--- Start ---

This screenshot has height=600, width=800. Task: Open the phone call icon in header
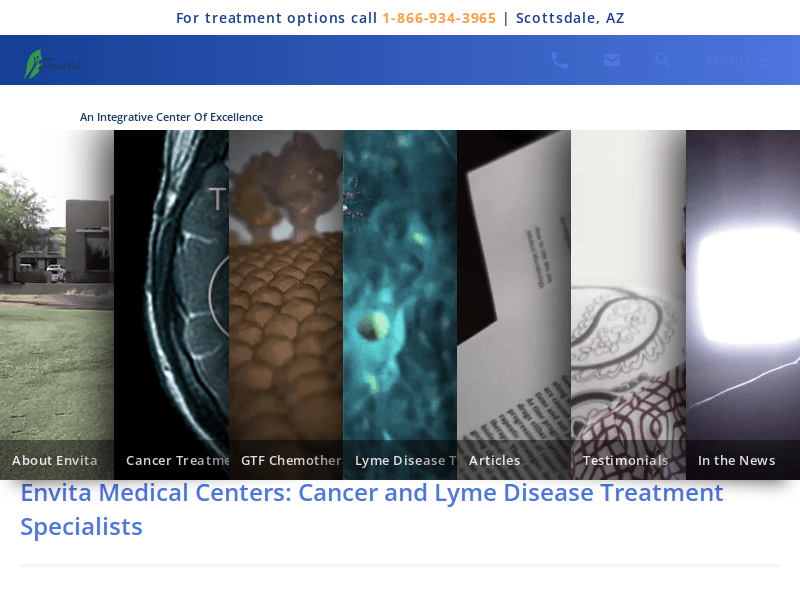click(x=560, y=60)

--- End ---
--- Start ---

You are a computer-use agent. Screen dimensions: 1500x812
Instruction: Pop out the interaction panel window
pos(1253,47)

--- End ---

* [Given instruction] Keep only the lines of the entries above that contain the word "Task", and copy them out. The match is case-sensitive.

* [Final result]
This screenshot has height=600, width=800. Task: Open the phone call icon in header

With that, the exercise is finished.